== Segment start ==
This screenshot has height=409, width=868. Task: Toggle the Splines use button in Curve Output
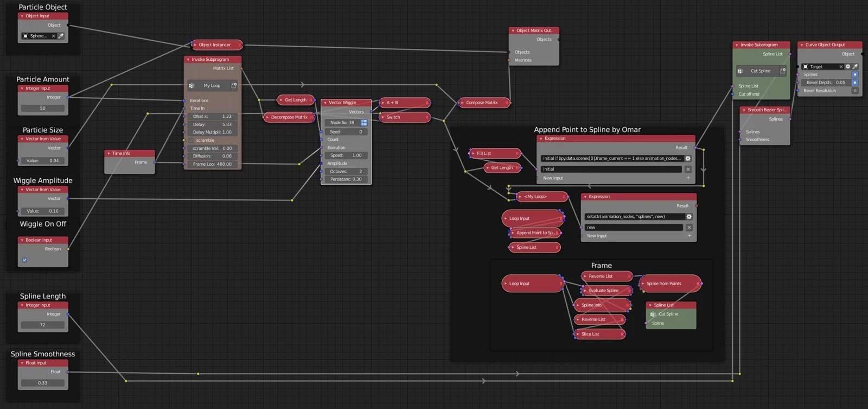pyautogui.click(x=854, y=74)
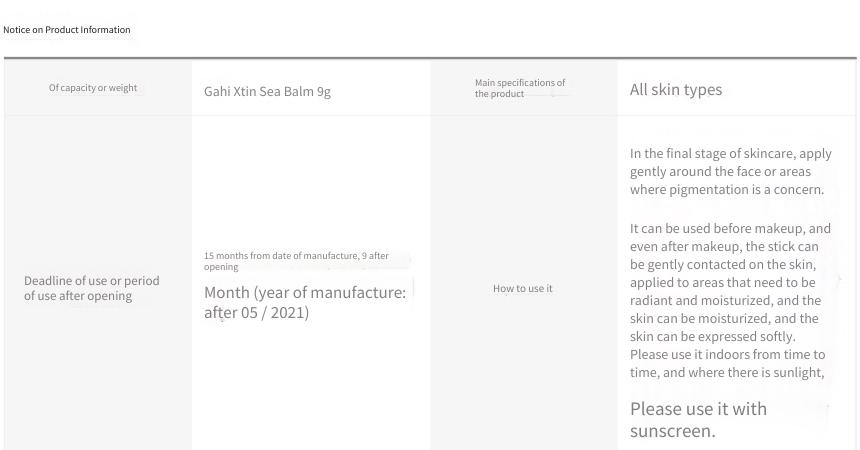Select 'time, and where there is sunlight' line
Image resolution: width=860 pixels, height=450 pixels.
[x=727, y=373]
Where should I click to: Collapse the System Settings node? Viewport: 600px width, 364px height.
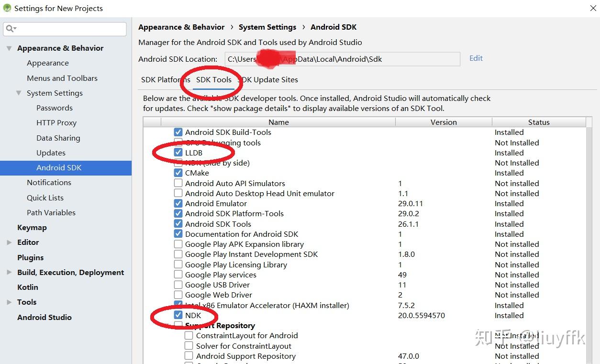coord(18,93)

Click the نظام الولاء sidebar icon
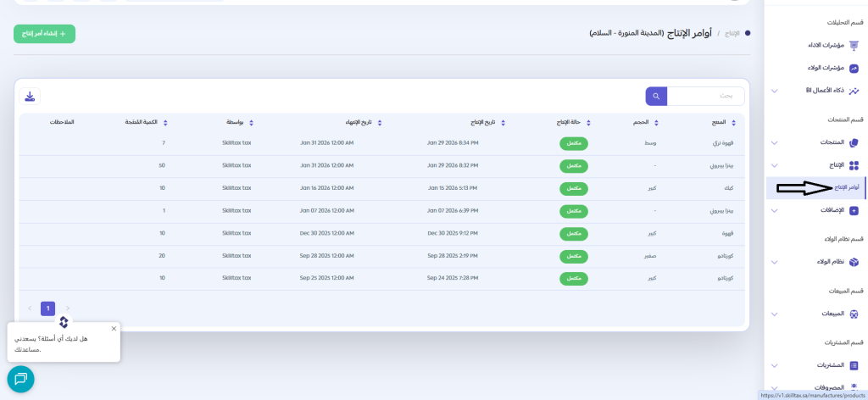[854, 262]
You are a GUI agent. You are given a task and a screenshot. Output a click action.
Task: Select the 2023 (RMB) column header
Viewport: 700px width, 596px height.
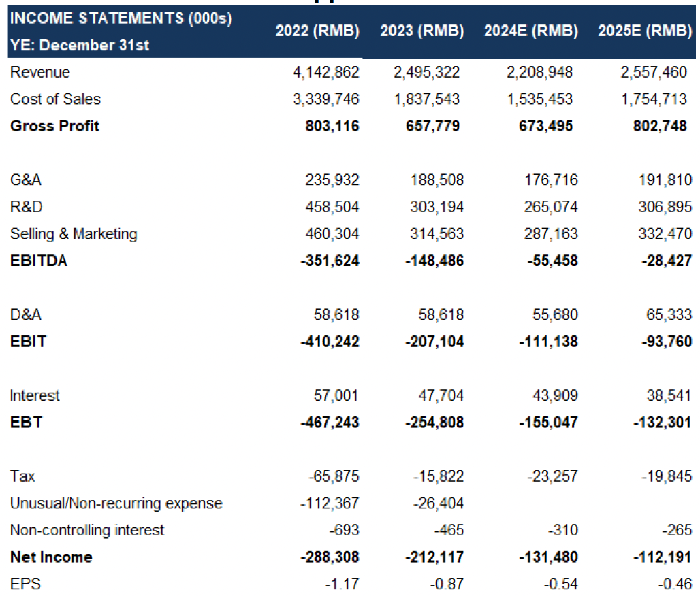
== Segment end ==
Would you return the material exactly, images excluded?

This screenshot has height=409, width=868. Task: Toggle the Splines use button in Curve Output
pyautogui.click(x=854, y=74)
Select 'time, and where there is sunlight' line
Image resolution: width=860 pixels, height=450 pixels.
[x=727, y=373]
Where should I click to: Collapse the System Settings node? Viewport: 600px width, 364px height.
coord(18,93)

Click the نظام الولاء sidebar icon
[854, 262]
You are a GUI agent. You are given a task and a screenshot. Output a click action.
Task: Select the 2023 (RMB) column header
Viewport: 700px width, 596px height.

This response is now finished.